WHAT IS BEING ASKED
Your output should be exactly the lines from the one containing "Task: Tap the US badge on GLD CALL row" through the final line of the records, both included, with every picture left out.

ENTRIES PROVIDED
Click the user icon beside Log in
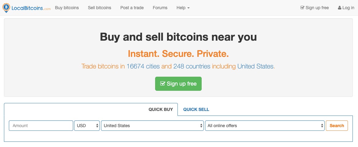Viewport: 358px width, 147px height. click(x=340, y=8)
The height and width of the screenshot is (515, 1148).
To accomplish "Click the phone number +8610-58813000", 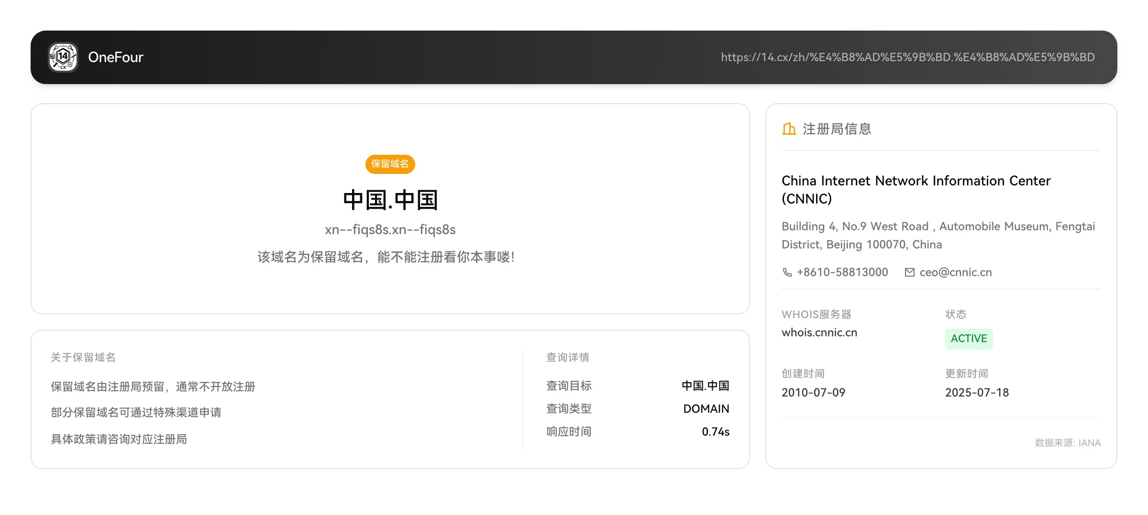I will coord(842,272).
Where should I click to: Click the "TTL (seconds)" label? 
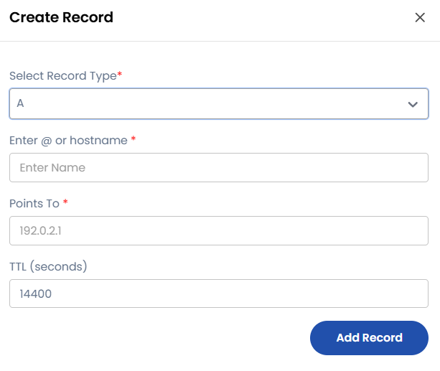tap(48, 266)
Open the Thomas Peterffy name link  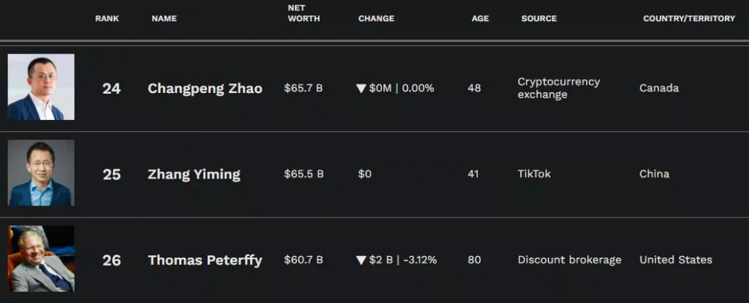pos(205,261)
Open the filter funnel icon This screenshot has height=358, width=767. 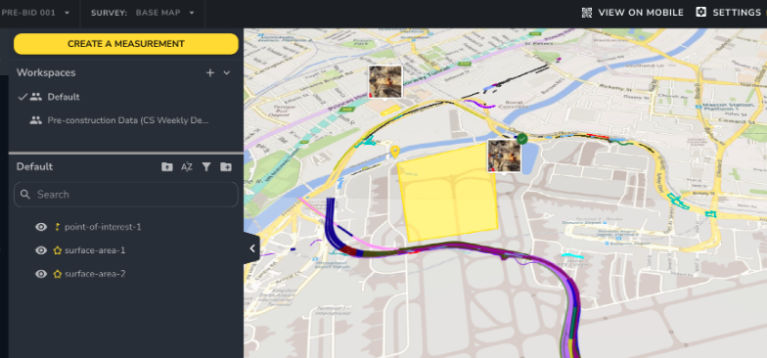click(x=206, y=166)
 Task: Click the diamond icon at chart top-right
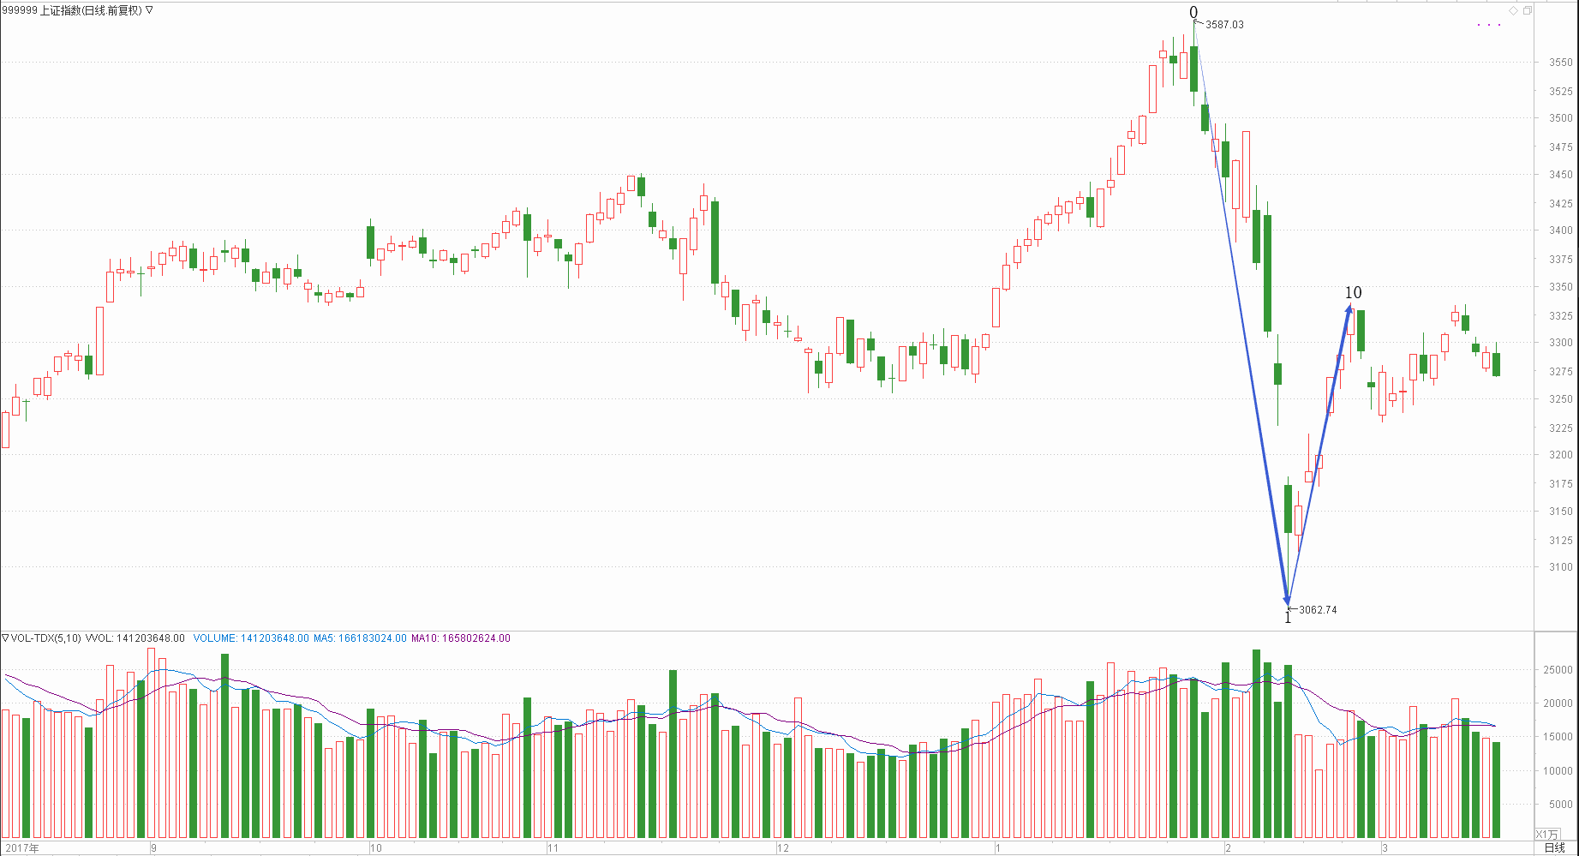pyautogui.click(x=1514, y=10)
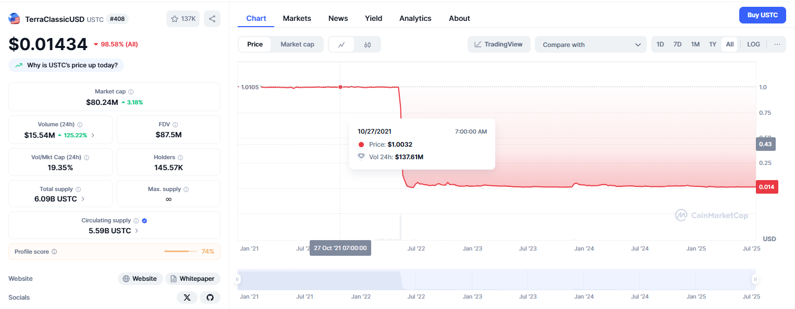This screenshot has width=795, height=309.
Task: Toggle LOG scale on the chart
Action: pos(753,44)
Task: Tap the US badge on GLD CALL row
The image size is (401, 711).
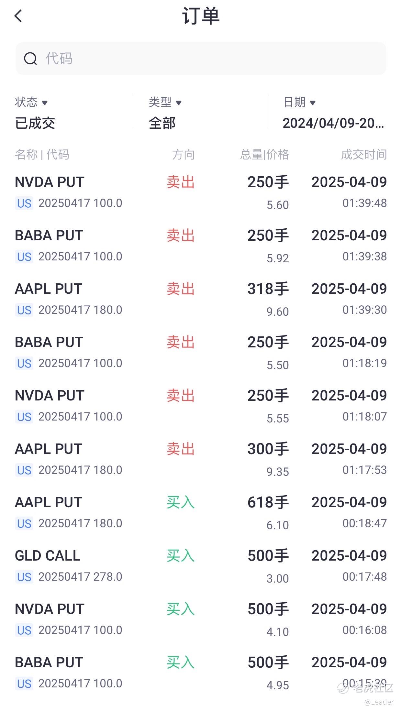Action: point(24,577)
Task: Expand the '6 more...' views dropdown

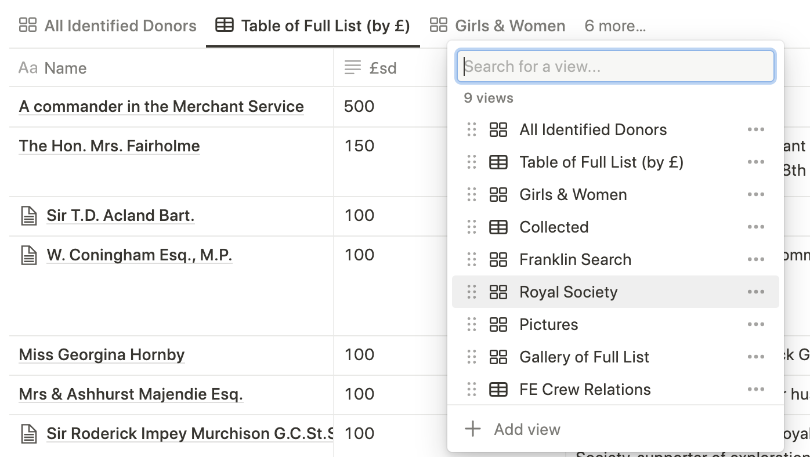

RESULT OF THIS EXERCISE
Task: Tap the US badge on GLD CALL row
The image size is (401, 711).
Action: point(24,577)
Task: Expand the '6 more...' views dropdown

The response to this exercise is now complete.